Bazı münafıklar Peygamberimize -salât ve selâm üzerine olsun- gelerek, Bizans kızlarının çekiciliğinin kendilerini baştan çıkaracağından korktuklarını, bu yüzden savaşa çıkmama konusunda izin istediklerini belirttiler. Peygamberimiz de izin verdi onlara. İşte bunun için, yüce Allah peygamberini azarladığı, fakat bu cihadından dolayı affettiği ayetini indirdi: "Allah affetsin seni. Kimlerin doğru söyledikleri belli oluncaya ve kimlerin yalancı olduklarını belirleyinceye kadar onlara niçin izin verdin?"

O sıralarda münafıkların bazısı bazısına, cihadı küçümsemek, gerçek etrafında kuşkular meydana getirmek ve Peygamber'e -salât ve selâm üzerine olsun olan bağlılığı sarsmak amacıyla şöyle diyordu: "Sıcakta savaşa çıkmayın". Bunun üzerine yüce Allah, onlar hakkında şu ayeti indirdi:

"Bu sıcakta sefere çıkmayın; dediler. Onlara, "cehennem ateşi bundan daha sıcaktır" de. Keşki bunu kavrayabilselerdi."

"Yaptıklarının karşılığı olarak bundan böyle az gülüp çok ağlasınlar."

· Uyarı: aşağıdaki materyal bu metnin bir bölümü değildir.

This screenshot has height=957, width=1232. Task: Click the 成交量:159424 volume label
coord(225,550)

Münafıklardan bir grubun Süveylim adlı yahudinin evinde toplandıkları ve Tebük savaşı konusunda müslümanları peygambere uymaktan vazgeçirmeye çalıştıkları haberi Peygamberimize ulaşınca, Peygamberimiz; Talha b. Ubeydullah'ı bazı arkadaşlarıyla birlikte Süveylim'in evini yakmak ve başlarına yıkmak üzere gönderdi. Talha söylenenleri yaptı. Dahhak b. Halife evin arka duvarından atlayıp ayağını kırdı. Arkadaşları da atlayıp canlarını kurtardılar. Daha sonra Dahhak bu yaptığından pişmanlık duyup tevbe etti.

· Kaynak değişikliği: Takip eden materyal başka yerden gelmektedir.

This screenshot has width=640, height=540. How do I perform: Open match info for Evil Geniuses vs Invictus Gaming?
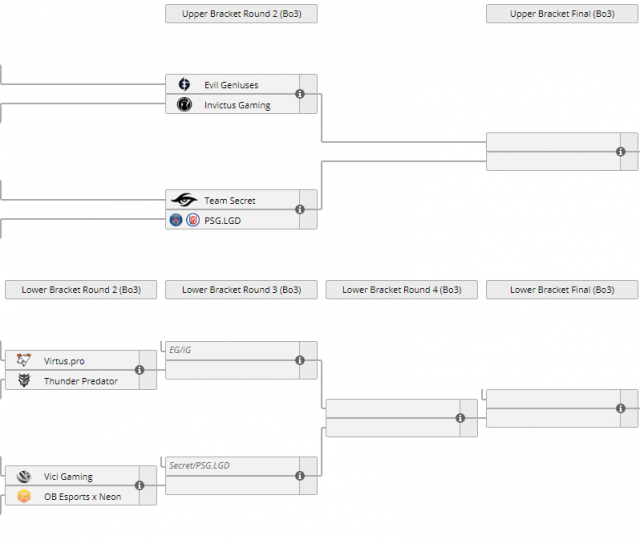click(x=300, y=94)
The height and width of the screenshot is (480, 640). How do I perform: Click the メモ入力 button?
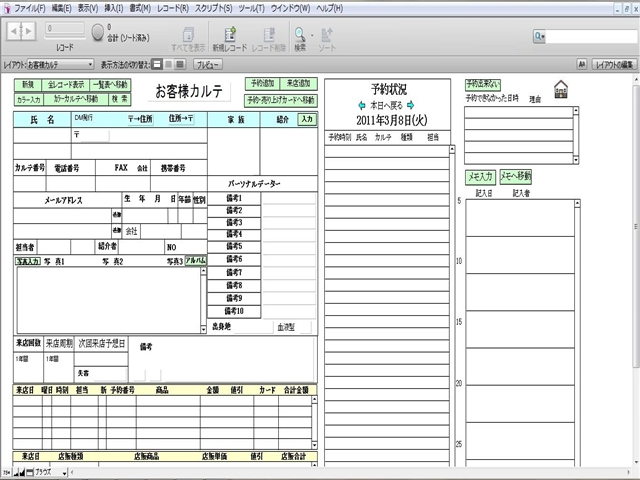click(480, 176)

Sonra Peygamberimiz -salât ve selâm üzerine olsun- savaşa çıkma konusunda kararlı olduğunu gösterdi ve müslümanlara silah ve mühimmatlarını hazırlamalarını ve çabuk davranmalarını emretti. Zenginleri, binek hayvanı bulamayan mücahidlere binek hayvanı temin etmeye ve mali harcamada bulunmaya teşvik etti. Bazı zenginler, karşılığı Allah katında bulmak üzere, bineksiz mücahidlerin donatımın üstlendiler. Karşılığını Allah'dan bekleyerek malı harcamada bulunanların başında Hz. Osman -Allah ondan razı olsun- geliyordu. O gün büyük bir meblağ para harcamıştı. Hiç kimse onun kadar harcamada bulunmamıştı. İbn-i Hişam diyor ki: Güvendiğim bir adam, Hz. Osman'ın Tebük savaşı için, o zor zamanda hazırlanan ordu için, bin dinar harcadığını ve bunun üzerine Peygamberimizin -salât ve selâm üzerine olsun- "Allah'ım Osman'dan razı ol. Çünkü ben ondan razıyım" dediğini anlattı. Abdullah b. Ahmed babasına ait hadis kitabında, Abdurrahman b. Habbab, Es-Sulemi'ye dayanarak şöyle rivayet eder: "Peygamberimiz -salât ve selâm üzerine olsun müslümanlara hitap etti ve onları zorluk (Tebük) ordusuna yardım etmeye teşvik etti. Bunun üzerine Osman b. Affan -Allah ondan razı olsun- kalktı ve, "Benden tam teçhizatlı yüz deve" dedi. Sonra Peygamberimiz üzerinde konuştuğu minberden bir basamak indi ve tekrar müslümanları yardıma çağırdı. Hz. Osman, "Benden tam teçhizatlı yüz deve daha" dedi. Bunun üzerine baktım ki, Peygamberimiz ellerini şu şekilde hareket ettirerek, (Bunu anlatırken Abdüssamet, hayret eden birisi gibi ellerini açtı)"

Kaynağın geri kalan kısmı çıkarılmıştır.